2015-01-15 Thread Pavel Kouřil
On Thu, Jan 15, 2015 at 4:11 PM, Jordi Boggiano j.boggi...@seld.be wrote:

 Reading the thread at this point shows so much confusion, it seems half the
 people reading the spec misunderstood that the declare() line affects
 function calls only and not the API/implementation level.

 As much I think it was a smart idea and workaround, it is perhaps too clever
 for its own good if nobody gets it.

 Anyway, as v0.2 appears to be v0.1 + declare(), why not keep those two
 options separated in the vote?

 a) should be add weak typing
 b) should we also add declare() for to get strict typing at call-site.

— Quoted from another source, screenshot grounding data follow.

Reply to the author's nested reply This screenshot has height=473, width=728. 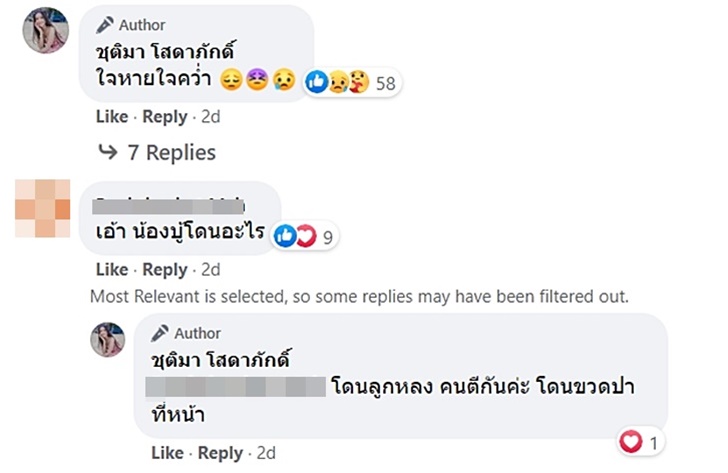pyautogui.click(x=220, y=454)
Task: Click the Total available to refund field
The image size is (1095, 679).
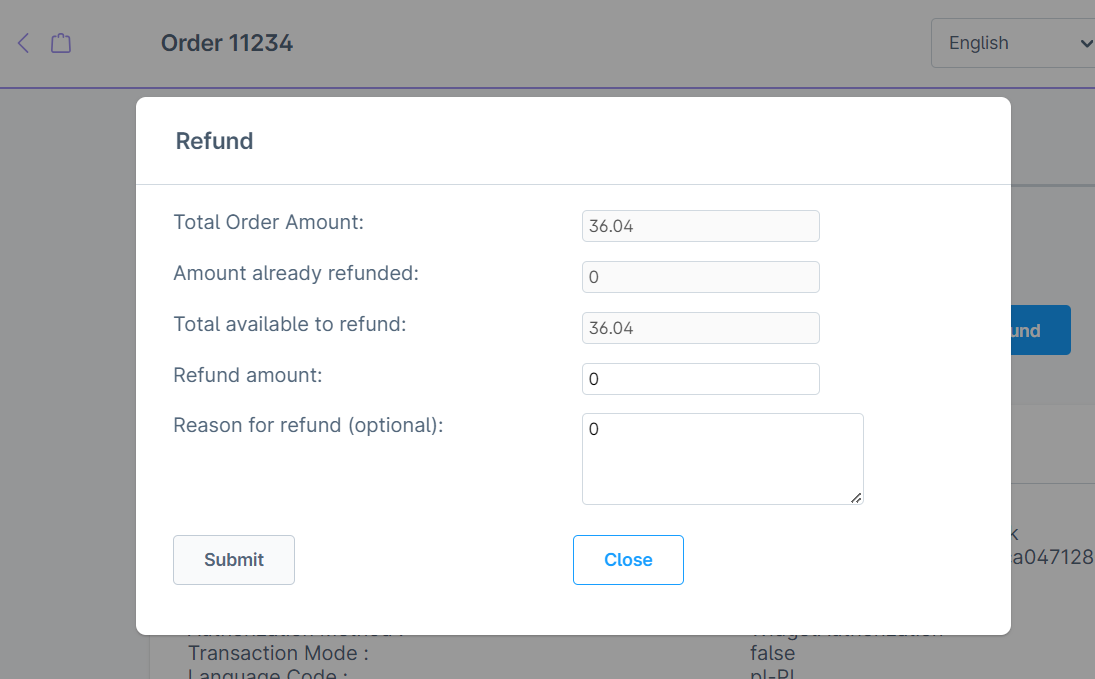Action: (x=700, y=328)
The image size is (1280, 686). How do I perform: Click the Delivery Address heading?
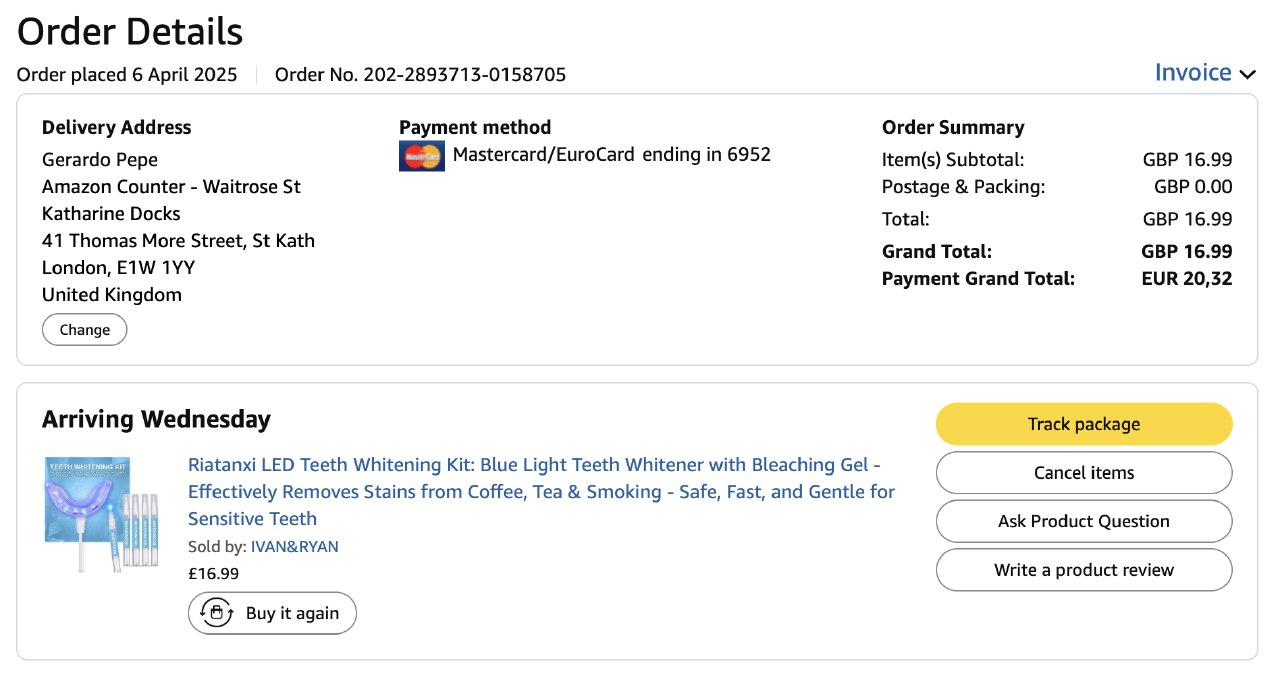coord(116,128)
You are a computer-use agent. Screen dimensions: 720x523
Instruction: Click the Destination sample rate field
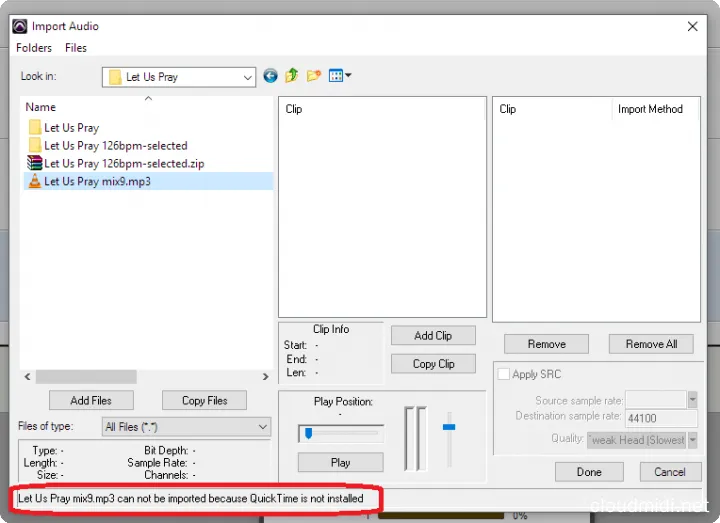coord(662,417)
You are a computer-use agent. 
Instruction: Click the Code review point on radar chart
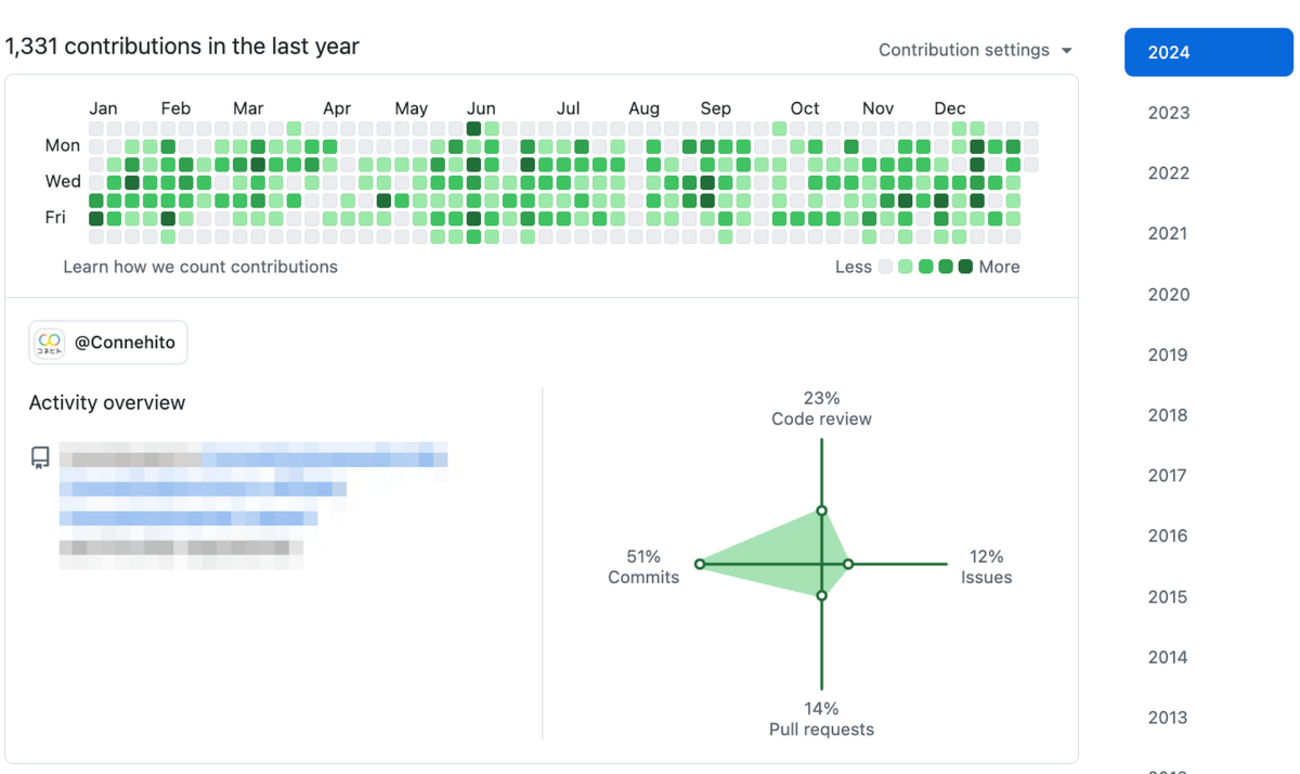[822, 511]
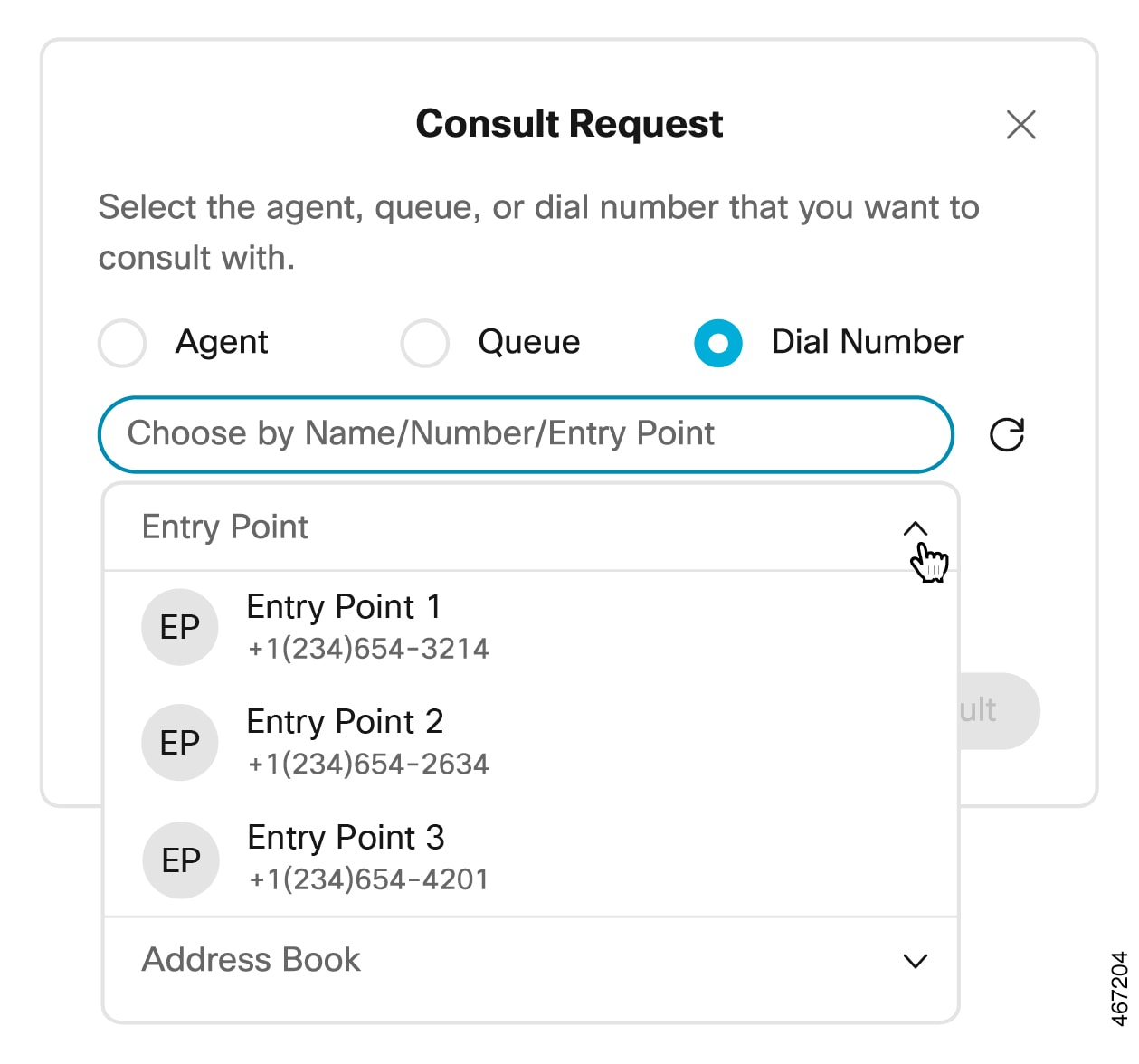Choose Entry Point 3 from list
1139x1064 pixels.
[531, 859]
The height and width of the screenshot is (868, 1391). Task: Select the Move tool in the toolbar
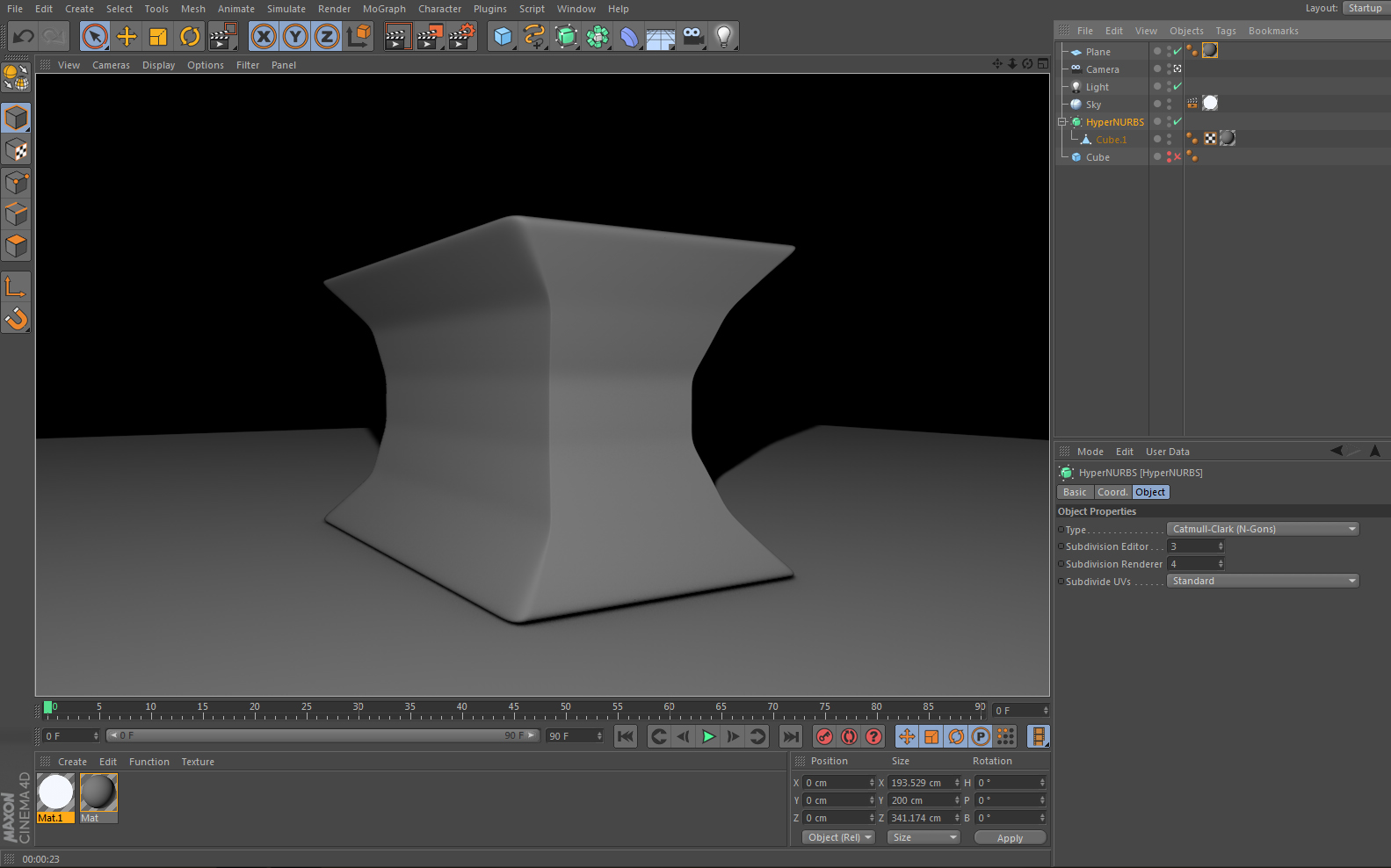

 If *a* passes it would be a great stepping stone towards adding *b* later
 perhaps, or tweaking internal coercion rules to improve the behavior of the
 weak types, having scalars in return hints (since return hints seem likely
 to pass), etc.

 If *b* passes as well great we have a complete picture and every team can
 have declare() Y/N in their own coding guidelines based on preference.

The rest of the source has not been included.